Limitations of Prior Work: - Point2Building: pioneered direct autoregressive mesh generation from point clouds, but single-step autoregression frequently produces geometric ambiguities and mesh–point cloud misalignment. - ArcPro: introduces a building grammar intermediate representation to reduce ambiguity, but is constrained by predefined geometric primitives (e.g., cylindrical extrusions), cannot handle complex structures such as sloped roofs, and assumes relatively complete local point clouds for each module.
Key Challenge: How can one simultaneously maintain generalizability to arbitrary point cloud distributions and ensure structural consistency and geometric accuracy of the generated meshes? Directly feeding heterogeneous point clouds into autoregressive mesh generators performs poorly, as such generators require high-quality, clean, and complete point clouds.
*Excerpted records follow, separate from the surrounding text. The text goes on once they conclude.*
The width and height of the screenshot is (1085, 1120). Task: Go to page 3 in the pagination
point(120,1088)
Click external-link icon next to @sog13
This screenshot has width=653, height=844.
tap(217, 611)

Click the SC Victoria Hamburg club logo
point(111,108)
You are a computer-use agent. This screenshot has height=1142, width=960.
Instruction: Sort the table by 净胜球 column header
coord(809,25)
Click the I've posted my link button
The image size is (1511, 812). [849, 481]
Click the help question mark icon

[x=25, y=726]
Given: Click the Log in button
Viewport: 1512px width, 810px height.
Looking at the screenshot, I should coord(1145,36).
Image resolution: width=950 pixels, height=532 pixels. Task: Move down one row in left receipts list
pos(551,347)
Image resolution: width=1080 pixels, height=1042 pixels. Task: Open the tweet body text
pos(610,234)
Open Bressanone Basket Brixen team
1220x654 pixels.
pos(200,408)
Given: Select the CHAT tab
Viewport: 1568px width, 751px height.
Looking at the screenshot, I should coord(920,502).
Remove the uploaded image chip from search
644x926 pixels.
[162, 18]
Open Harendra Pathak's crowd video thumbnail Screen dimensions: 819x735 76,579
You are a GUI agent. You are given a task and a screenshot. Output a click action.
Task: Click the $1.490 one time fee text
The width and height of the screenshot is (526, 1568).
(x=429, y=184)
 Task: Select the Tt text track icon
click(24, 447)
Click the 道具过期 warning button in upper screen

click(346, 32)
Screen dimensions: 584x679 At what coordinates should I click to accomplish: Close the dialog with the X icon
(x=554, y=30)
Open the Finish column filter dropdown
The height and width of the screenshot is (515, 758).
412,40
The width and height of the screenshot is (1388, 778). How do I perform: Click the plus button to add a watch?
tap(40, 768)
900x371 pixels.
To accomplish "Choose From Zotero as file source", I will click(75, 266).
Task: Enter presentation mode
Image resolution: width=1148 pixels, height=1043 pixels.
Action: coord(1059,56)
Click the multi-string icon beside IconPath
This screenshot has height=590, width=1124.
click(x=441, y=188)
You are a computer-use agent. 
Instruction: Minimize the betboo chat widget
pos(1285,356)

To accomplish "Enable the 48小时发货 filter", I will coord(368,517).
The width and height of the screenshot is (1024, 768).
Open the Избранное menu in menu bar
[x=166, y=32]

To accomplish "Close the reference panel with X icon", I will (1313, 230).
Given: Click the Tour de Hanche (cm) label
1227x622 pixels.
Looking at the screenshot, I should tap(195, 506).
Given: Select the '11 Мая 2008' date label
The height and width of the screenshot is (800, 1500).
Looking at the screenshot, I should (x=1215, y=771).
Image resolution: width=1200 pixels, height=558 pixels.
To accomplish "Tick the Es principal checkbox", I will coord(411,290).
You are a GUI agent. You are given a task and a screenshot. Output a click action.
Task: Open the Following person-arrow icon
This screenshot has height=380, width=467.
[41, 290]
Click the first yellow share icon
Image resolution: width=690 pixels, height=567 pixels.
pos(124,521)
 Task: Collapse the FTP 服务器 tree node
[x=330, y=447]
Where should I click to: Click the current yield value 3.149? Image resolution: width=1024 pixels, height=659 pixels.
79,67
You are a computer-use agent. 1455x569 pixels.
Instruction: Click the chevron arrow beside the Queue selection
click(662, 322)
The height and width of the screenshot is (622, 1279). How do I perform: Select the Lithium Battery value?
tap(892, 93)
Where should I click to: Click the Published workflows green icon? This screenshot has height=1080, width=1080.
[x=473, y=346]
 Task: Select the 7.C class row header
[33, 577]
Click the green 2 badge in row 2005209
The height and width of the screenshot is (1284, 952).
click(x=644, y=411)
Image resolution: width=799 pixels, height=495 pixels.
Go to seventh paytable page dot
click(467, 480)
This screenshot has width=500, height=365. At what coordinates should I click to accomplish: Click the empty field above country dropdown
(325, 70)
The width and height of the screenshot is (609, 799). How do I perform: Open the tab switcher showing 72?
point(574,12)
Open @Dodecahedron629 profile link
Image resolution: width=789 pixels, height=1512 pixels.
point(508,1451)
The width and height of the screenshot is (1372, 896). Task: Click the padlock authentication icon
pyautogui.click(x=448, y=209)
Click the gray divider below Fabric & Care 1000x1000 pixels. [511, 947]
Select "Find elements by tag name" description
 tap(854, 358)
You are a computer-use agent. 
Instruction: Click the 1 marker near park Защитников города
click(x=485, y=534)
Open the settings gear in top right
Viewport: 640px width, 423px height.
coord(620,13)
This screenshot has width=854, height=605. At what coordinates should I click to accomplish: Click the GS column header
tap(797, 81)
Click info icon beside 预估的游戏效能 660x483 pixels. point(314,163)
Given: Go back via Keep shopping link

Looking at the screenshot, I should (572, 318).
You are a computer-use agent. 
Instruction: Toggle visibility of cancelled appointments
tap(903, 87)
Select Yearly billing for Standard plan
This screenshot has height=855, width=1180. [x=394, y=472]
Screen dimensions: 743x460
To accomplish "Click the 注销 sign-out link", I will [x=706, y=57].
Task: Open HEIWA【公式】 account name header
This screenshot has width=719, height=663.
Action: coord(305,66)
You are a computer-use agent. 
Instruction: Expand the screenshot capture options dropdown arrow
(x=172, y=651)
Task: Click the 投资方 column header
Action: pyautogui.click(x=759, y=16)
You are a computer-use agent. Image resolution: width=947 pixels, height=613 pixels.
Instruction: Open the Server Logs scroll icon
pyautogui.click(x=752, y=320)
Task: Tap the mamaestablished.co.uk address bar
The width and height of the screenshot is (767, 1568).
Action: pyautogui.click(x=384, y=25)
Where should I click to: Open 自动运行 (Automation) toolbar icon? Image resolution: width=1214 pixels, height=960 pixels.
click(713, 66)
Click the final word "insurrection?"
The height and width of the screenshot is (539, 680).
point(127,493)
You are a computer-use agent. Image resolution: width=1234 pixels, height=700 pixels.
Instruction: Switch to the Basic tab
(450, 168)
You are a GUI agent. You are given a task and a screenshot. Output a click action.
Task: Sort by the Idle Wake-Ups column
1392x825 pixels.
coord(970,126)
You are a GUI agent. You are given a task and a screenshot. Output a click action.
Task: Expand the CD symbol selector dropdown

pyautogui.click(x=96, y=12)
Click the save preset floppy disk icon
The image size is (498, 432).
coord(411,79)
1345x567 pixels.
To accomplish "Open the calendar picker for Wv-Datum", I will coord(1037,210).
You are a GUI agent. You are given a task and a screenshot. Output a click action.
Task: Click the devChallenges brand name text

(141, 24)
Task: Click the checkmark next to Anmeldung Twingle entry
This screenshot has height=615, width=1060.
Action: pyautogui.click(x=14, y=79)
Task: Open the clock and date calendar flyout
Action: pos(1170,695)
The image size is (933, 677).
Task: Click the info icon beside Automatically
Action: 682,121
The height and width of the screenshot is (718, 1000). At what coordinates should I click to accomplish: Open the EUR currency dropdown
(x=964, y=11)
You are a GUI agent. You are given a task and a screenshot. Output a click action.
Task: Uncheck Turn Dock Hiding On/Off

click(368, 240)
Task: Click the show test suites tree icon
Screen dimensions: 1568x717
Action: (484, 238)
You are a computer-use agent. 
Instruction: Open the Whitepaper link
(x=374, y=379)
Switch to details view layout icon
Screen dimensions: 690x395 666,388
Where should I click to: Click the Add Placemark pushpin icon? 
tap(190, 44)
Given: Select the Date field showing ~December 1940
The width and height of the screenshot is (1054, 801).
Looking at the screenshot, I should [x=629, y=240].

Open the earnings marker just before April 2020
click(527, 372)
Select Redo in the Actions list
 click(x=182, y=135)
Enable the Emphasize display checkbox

Goal: To construct the first unified framework that recovers structured building abstraction meshes from point clouds of arbitrary distributions (LiDAR, SfM, extremely sparse and noisy).
Key Insight: Exploit explicit 3D generative priors to constrain the solution space — rather than generating meshes directly from heterogeneous point clouds, first recover the underlying uniform dense point cloud distribution, then pass it to an existing high-quality mesh generator.
Core Idea: Loosely-coupled cascade = hierarchical latent diffusion (distribution recovery) + autoregressive Transformer (mesh generation), progressively bridging the modality gap from unstructured point clouds to structured meshes through a series of latent space transformations.
Method¶
Overall Architecture¶
Loca-DiT (Fig. 3) learns the conditional distribution \(p_\text{BAP}(\mathcal{M} | \mathcal{P}_{in})\), decomposed into two stages:
- Geometry Completion Stage (latent diffusion): \(p(\mathcal{P}_{out} | \mathcal{P}_{in})\) — recovering a uniform, dense, complete point cloud from sparse/noisy input.
- Structured Mesh Generation Stage (autoregressive Transformer): \(p(\mathcal{M} | \mathcal{P}_{out})\) — autoregressively generating mesh token sequences from the recovered point cloud.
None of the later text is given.